The appeal of The Beautiful South passed us by somewhat, so it’s hard for us to tell how BS fans will view this rather charming new album from David Rotheray: love it, we expect.
The gist of it is that he spent several decades playing/writing pop tunes that people loved, then sacked it off and went to run a pub in Hull.
Ok so it’s not a pub but The People’s Republic, a bar (on Newland Avenue, Hull). Says its website: “We serve world beers on tap, and play world music on vinyl, all day every day. Only an easy seven minute walk from the local ethylene production plant”. Not lost his sense of humour, then.
So you’ve got a man who can play / write songs that tell bittersweet stories (he co-wrote Don’t Marry Her and Perfect 10, as well as Old Red Eyes Is Back, a song about heavy drinking) running an establishment where people come in and tell their life stories.
Opener The Man Who Faked His Own Life is an instant standout, the story of the boozer who sits in the bar and holds forth on his life (wife, children, school, car, house), except it’s all made up — “his missus never seems to show up / The kids never seem to grow up”.
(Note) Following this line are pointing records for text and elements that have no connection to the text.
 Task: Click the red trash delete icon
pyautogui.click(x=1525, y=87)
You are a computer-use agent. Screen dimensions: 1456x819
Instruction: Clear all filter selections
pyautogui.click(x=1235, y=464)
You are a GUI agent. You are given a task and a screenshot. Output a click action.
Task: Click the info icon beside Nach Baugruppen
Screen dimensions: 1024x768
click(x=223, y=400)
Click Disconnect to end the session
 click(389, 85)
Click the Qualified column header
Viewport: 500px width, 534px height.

This Dog’s Just For Christmas (Not For Life) seems to be a response to Fairy Tale in New York, the bloke seeing the girl “Clutching her drink like an amputee / She came stumbling through the snow” — both parties are getting together for the festive season only.
Across the album, the music is gentle pop / country, the album made by the clever lyrics, and the vocals of Hull man Mike Greaves, who has a rich, smoky voice that’s good to listen to while sounding like he regularly polishes off “11 tins of Stella and some pickled onion Monster Munch”.
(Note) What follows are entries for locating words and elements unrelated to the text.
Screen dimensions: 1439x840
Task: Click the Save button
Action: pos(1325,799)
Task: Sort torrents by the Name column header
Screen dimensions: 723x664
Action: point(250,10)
Eleanor McEvoy accompanies him, and the two voices go together well. (She composed the song Only A Woman’s Heart, title track of A Woman’s Heart, the best-selling Irish album in Irish history, says Wikipedia).
Some songs even sound a bit Beautiful South, such as the tight bluesy pop tune Flowers On The Stream.
The lyrics range from those above to the gentle That’s Just For The Tourists, about life, saying it’s mostly unseen (we think) to City Of Culture, a slow jazzy number about his home city (“We got a bus stop where the buses don’t stop / We got a Pound Shop / With a sale on / We got a sad ass donkey / You can all come pin the tail on”), a town where everyone is qualified in boozing gambling, and failing. . . just when he’s got you laughing, the tone changes to a lament for milkless mothers and fatherless men, that more bitter subject becoming the topic of the song.
Entertaining but thoughtful, out on Gypsy Chicken Box Records.